Saunders’ band career came to an end in August 1946 when Spivak gave him two weeks notice after a flare-up between the two men backstage at the Paramount Theater in New York. Saunders then disappears from the press until early 1948, when Rainbow Records released solo recordings made in late 1947. In 1949, Saunders recorded solo again on Rainbow and on the Hi-Tone/Signature label, where he also collaborated with others artists, including Ray Bloch’s orchestra, Peggy Ann Ellis, and the vocal group the Riddlers. Later that year, he recorded with Xavier Cugat’s band on Columbia.
In July 1949, Saunders and Daigle separated, with Daigle filing for legal separation in September. Daigle accused Saunders of striking her with a rolled-up newspaper and threatening to slash her face so that she could no longer work as a model. Saunders denied the charge and blamed the failed marriage on his overbearing mother-in-law and his wife’s aunt, whom he claimed had undermined him with his wife and children. The couple had two daughters.

• **Supplied records**
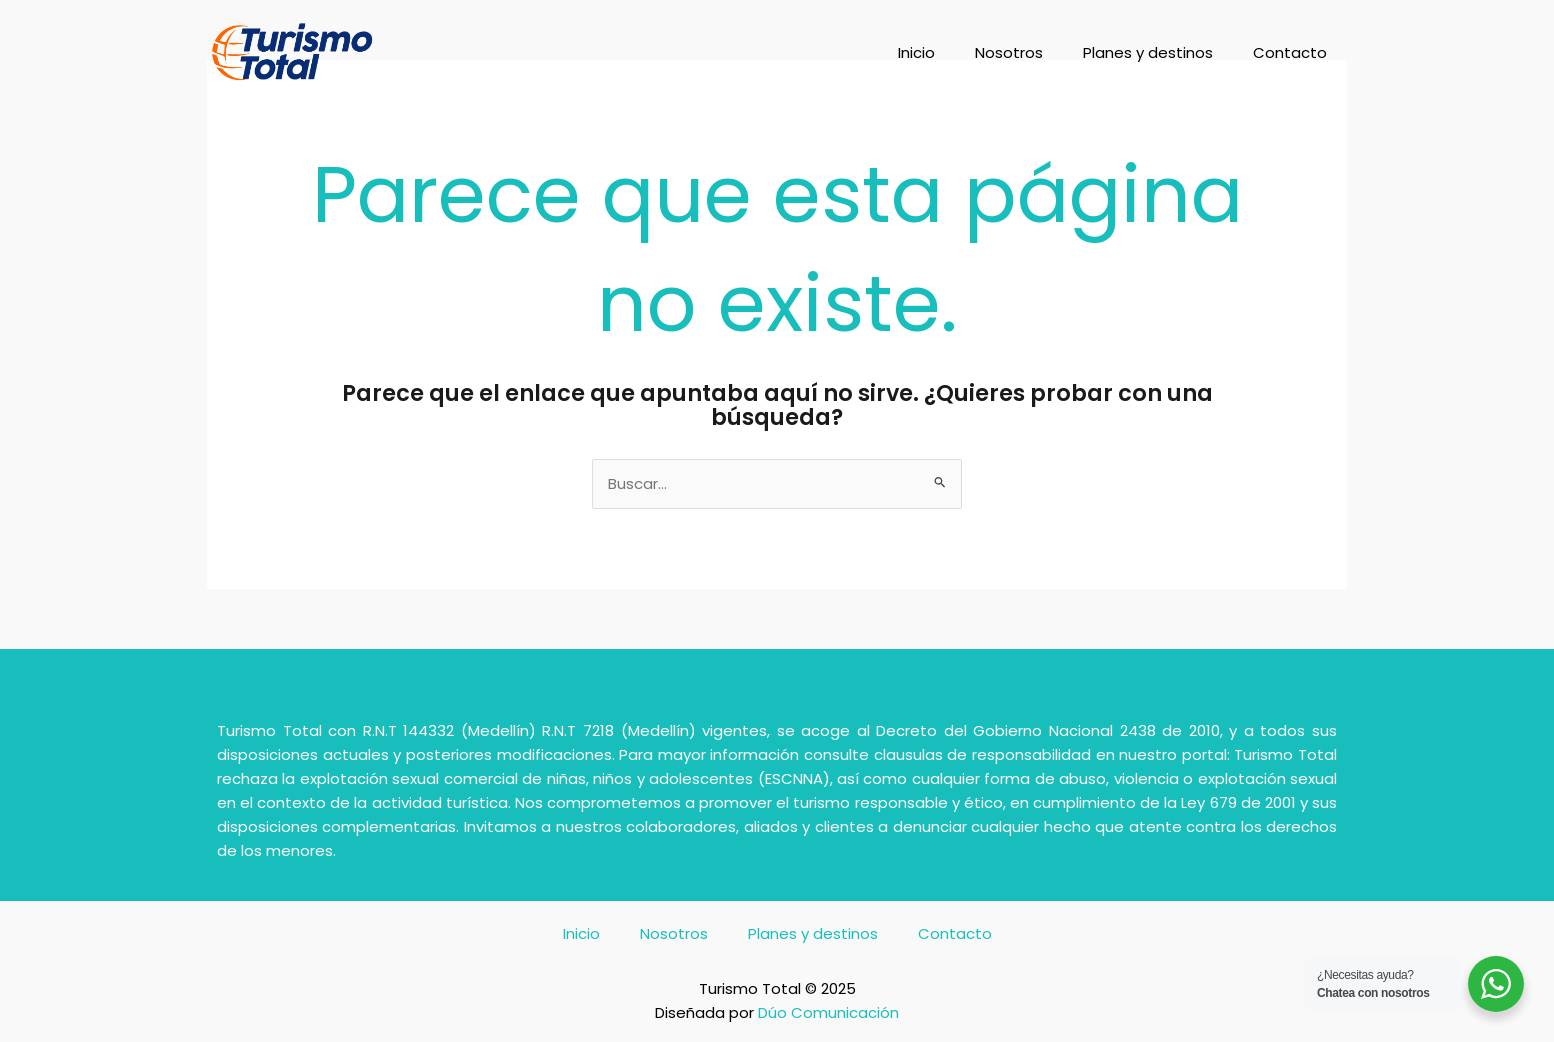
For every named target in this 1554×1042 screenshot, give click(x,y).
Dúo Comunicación (828, 1012)
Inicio (916, 52)
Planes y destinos (1148, 52)
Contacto (1290, 52)
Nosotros (1009, 52)
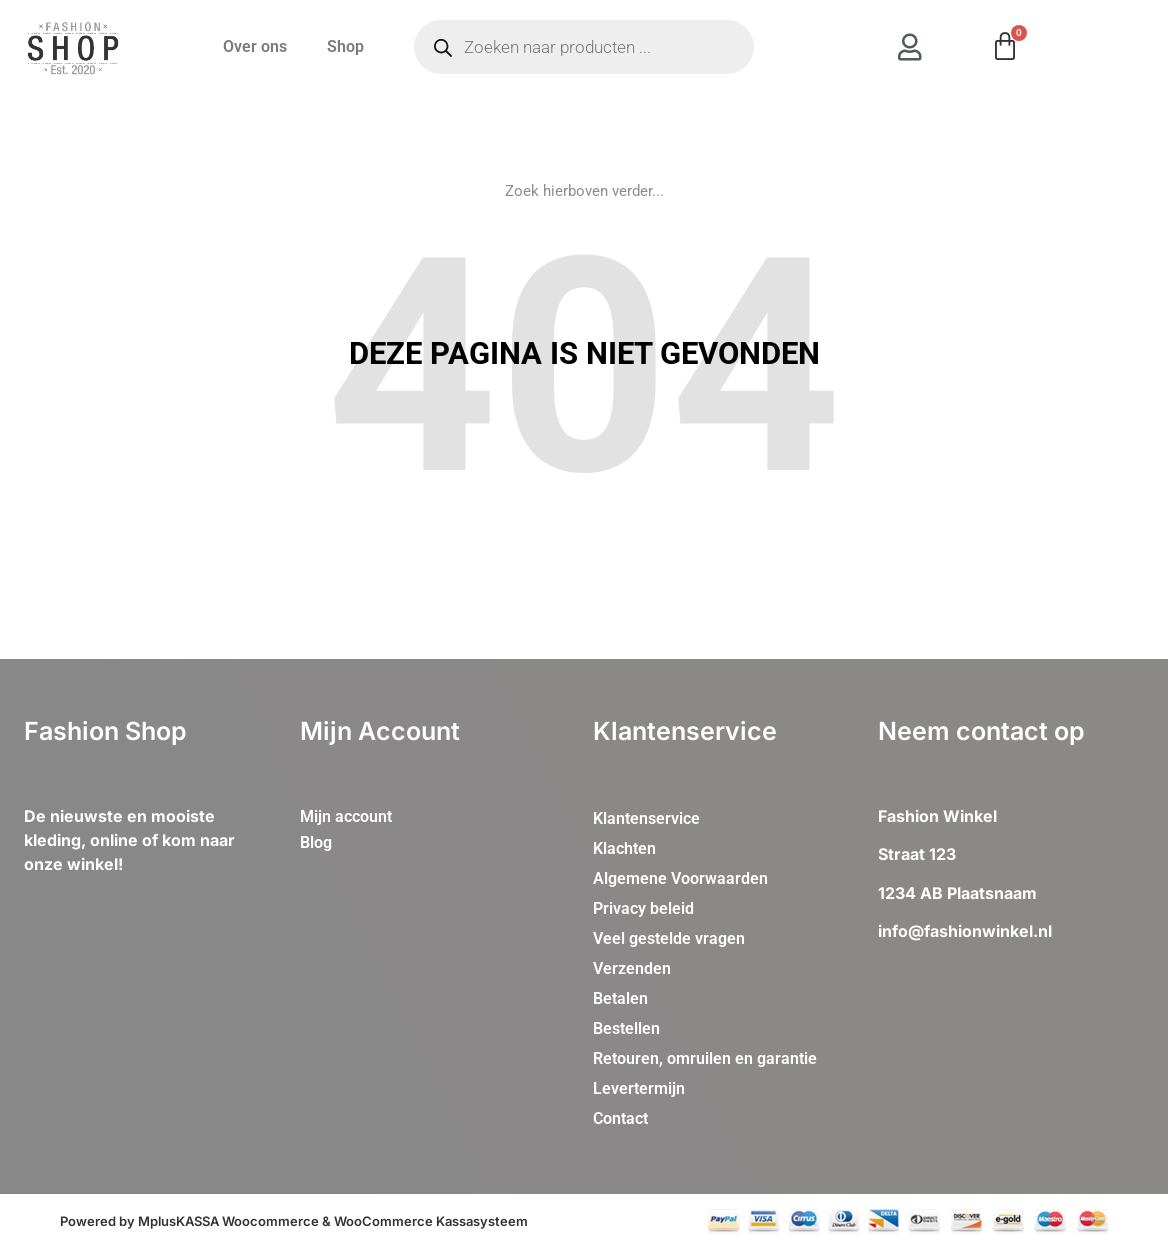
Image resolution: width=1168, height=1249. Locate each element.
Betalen (620, 998)
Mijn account (346, 816)
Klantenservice (646, 818)
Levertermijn (639, 1088)
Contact (620, 1118)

• **The tasks**
A: Please repeat everything in the passage about Saunders from "In July 1949, Saunders" down to "had two daughters.", word for word.
B: Reproduce every line of the records without any changes, and leave the pictures out of your answer.

• **Written answers**
A:
In July 1949, Saunders and Daigle separated, with Daigle filing for legal separation in September. Daigle accused Saunders of striking her with a rolled-up newspaper and threatening to slash her face so that she could no longer work as a model. Saunders denied the charge and blamed the failed marriage on his overbearing mother-in-law and his wife’s aunt, whom he claimed had undermined him with his wife and children. The couple had two daughters.

B:
For every named target in this 1554×1042 screenshot, give click(x,y).
Dúo Comunicación (828, 1012)
Inicio (916, 52)
Planes y destinos (1148, 52)
Contacto (1290, 52)
Nosotros (1009, 52)
Image resolution: width=1168, height=1249. Locate each element.
Betalen (620, 998)
Mijn account (346, 816)
Klantenservice (646, 818)
Levertermijn (639, 1088)
Contact (620, 1118)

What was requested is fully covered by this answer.